В быстроте действия, в перевесе драматического элемента заключается причина того, что у Достоевского гораздо меньше культурных и бытовых подробностей, чем у более спокойных, эпических поэтов, каковы, например, Сервантес и Гончаров. Внешнюю культуру, бытовую сторону жизни, обыденные настроения людей — в Испании по «Дон-Кихоту», в дореформенной России — по «Обломову» можно воспроизвести с гораздо большею точностью и полнотою, чем наши шестидесятые года на основании «Преступления и наказания».
Нельзя не упомянуть еще о городских пейзажах Достоевского. Он рисует их очень поверхностно, легкими штрихами, дает не самую картину, а только настроение картины. Иногда ему довольно двух-трех слов, намека на духоту, известку, леса, кирпич, пыль, на тот особенный летний запах, известный каждому петербуржцу, чтобы впечатление большого города возникло в нас с поразительной ясностью. Без всяких описаний Петербург чувствуется за каждою сценой романа.
Только изредка автор набрасывает несколько черт, когда надо определить и выдвинуть фон: «Небо было без малейшего облачка, а вода почти голубая, что на Неве так редко бывает.

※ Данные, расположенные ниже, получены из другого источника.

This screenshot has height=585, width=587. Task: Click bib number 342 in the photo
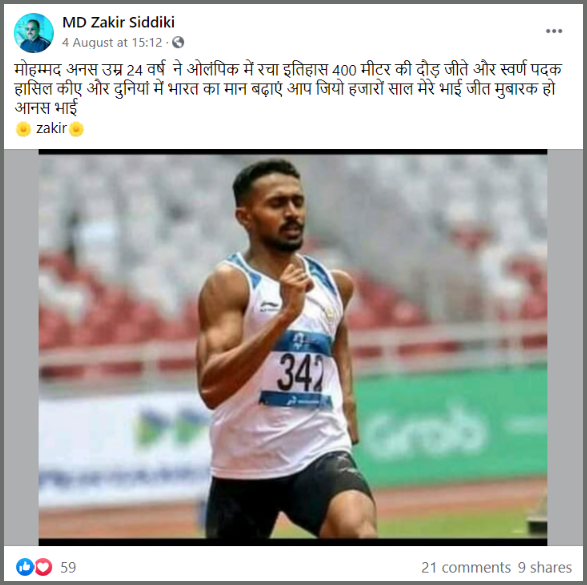(x=300, y=372)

Купол собора… так и сиял, и сквозь чистый воздух можно было отчетливо разглядеть даже каждое его украшение… Необъяснимым холодом веяло на него всегда от этой великолепной панорамы; духом немым и глухим полна была для него эта пышная картина». Вот другой мотив: «я люблю, как поют под шарманку в холодный, темный и сырой осенний вечер, — непременно в сырой, когда у всех прохожих бледно-зеленые и больные лица; или еще лучше, когда снег мокрый падает совсем прямо без ветру… а сквозь него фонари с газом блистают». Иногда в ясный летний вечер у этого прозаического, печального города бывают как бы минуты умиления, тихой и кроткой задумчивости; в такой именно вечер Раскольников смотрел «на последний розовый отблеск заката, на ряд домов, темневший в сгущавшихся сумерках, на одно отдаленное окошко, где-то в мансарде, по левой набережной, блиставшее точно в пламени от последнего солнечного луча, ударившего в него на мгновение, на темневшую воду канавы». Нередко попадаются в описаниях Достоевского подробности изумительно художественные. Так, например. Раскольников входит в квартиру, где им совершено убийство: «Огромный, круглый, медно-красный месяц глядел прямо в окна. Это от месяца такая тишина, — подумал он».

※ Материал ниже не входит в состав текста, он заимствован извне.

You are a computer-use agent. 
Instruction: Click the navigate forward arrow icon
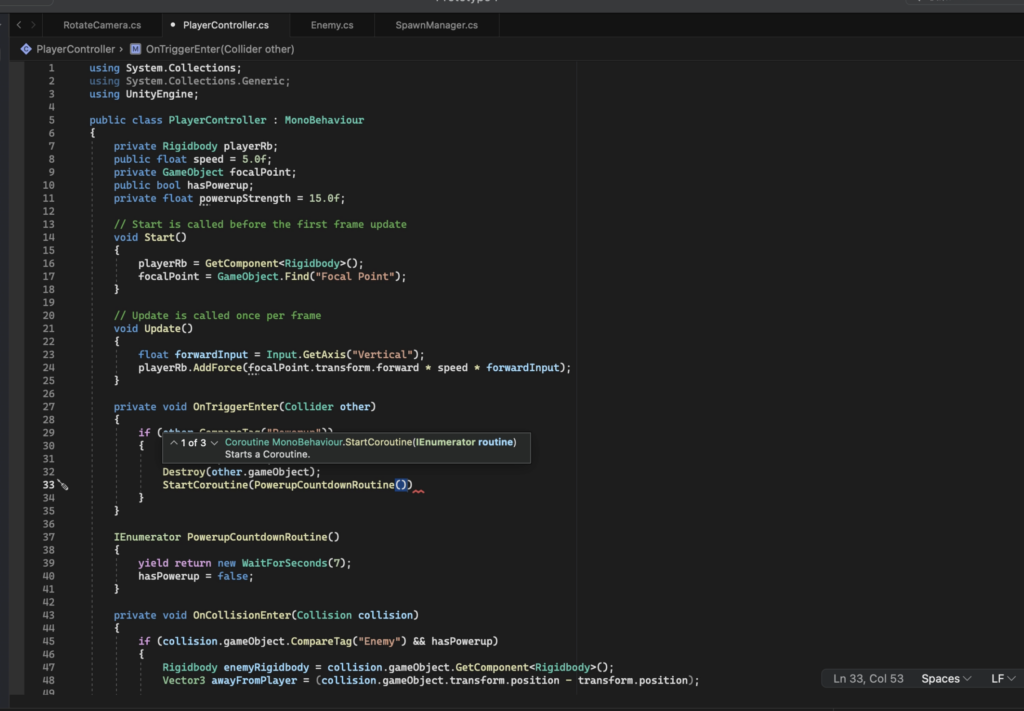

Достоевский понимает поэзию города. В шуме столицы он находит такую же прелесть и тайну, как другие поэты в ропоте океана; они убегают от людей в «широкошумные дубровы» — он бродит, одинокий, по улицам большого города; они глядят с вопросом на звездное небо — он смотрит в раздумье на осенние туманы Петербурга, озаренные бесчисленными огнями. В лесах, на берегу океана, под открытым небом все видели тайну, все чувствовали бездны природы, но в наших унылых прозаических городах никто, кроме Достоевского, не чувствовал так глубоко тайны человеческой жизни. Он первый показал, что поэзия городов не менее велика и таинственна, чем поэзия леса, океана и звездного неба.